La sphère Katumbiste reçoit toutes les pierres, après l'annonce de la candidature de Moïse Katumbi à l'élection présidentielle de 2023 et son départ de l'Union sacrée. Jean-Baudouin Mayo Mambeke est du nombre de ceux qui n'ont pas manqué de tirer à boulets rouges sur le Chairman.
Dans un tweet samedi, l'ancien vice-premier Ministre en charge du Budget renseigne que « la fonction de Président de la République est réservée aux seuls congolais », s'adressant donc indirectement au patron du TP Mazembe qui avait acquis la nationalité italienne entre les années 2000 et 2017, comme l'avait confirmé à Jeune Afrique une municipalité du sud de l'Italie.

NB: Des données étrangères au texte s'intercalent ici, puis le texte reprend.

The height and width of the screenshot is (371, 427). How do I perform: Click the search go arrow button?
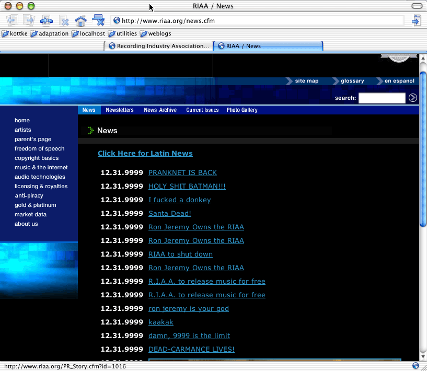pos(412,98)
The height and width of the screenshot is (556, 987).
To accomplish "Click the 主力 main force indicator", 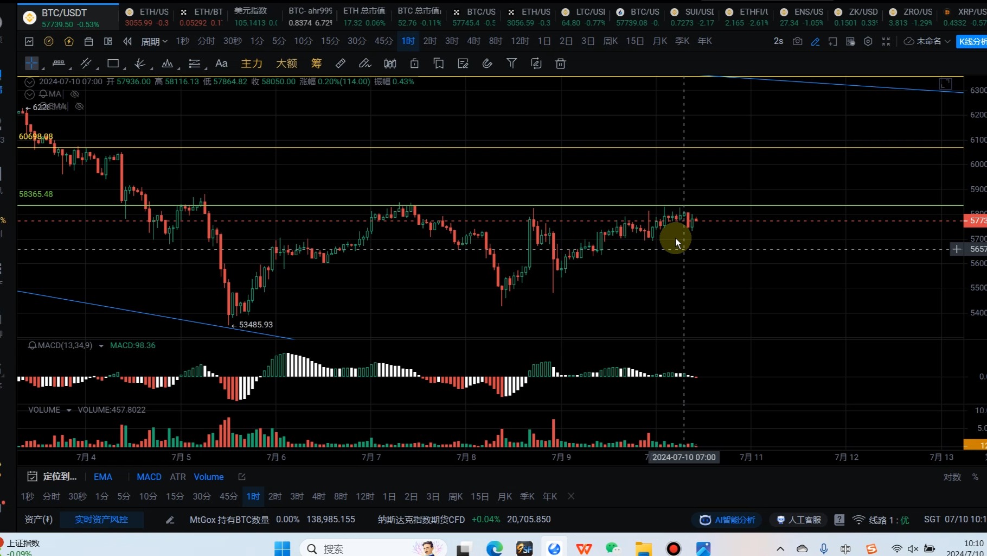I will pyautogui.click(x=251, y=64).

« Ceux qui ont acquis des nationalités étrangères et donc perdu la nationalité congolaise en est exclue », a tweeté Jean-Baudouin, membre de l'Union sacrée de la Nation de Félix Tshisekedi, actuel Président de la RDC.

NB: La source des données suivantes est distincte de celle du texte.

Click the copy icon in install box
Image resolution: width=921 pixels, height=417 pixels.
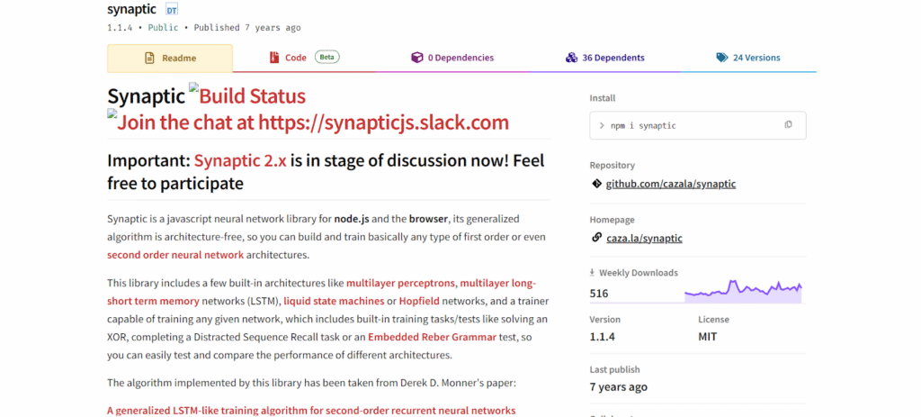click(788, 125)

L'ancien membre du Gouvernement Ilunkamba rappelle que « la nationalité congolaise est une et exclusive », comme le souligne la toute première ligne de l'article 10 de la Constitution de la RDC. « La Cour Constitutionnelle y veillera », lâche dans le même temps Jean-Baudouin Mayo Mambeke qui note que ce n'est « pas la peine de se compliquer » pour le patron d'Ensemble pour la République.

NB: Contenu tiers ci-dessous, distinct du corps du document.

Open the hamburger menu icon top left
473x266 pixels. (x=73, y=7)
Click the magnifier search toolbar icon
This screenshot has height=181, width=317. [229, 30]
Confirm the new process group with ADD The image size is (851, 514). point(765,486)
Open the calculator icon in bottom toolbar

Moïse Katumbi a fait cette annonce au cours d'un entretien avec France 24 et RFI (Radio-France International) le vendredi. Annoncer sa candidature à la présidentielle rime avec "rupture avec l'Union sacrée de la Nation" de Félix Tshisekedi, son désormais rival. Pendant ce temps, les membres de sa famille politique se trouvent encore dans le gouvernement.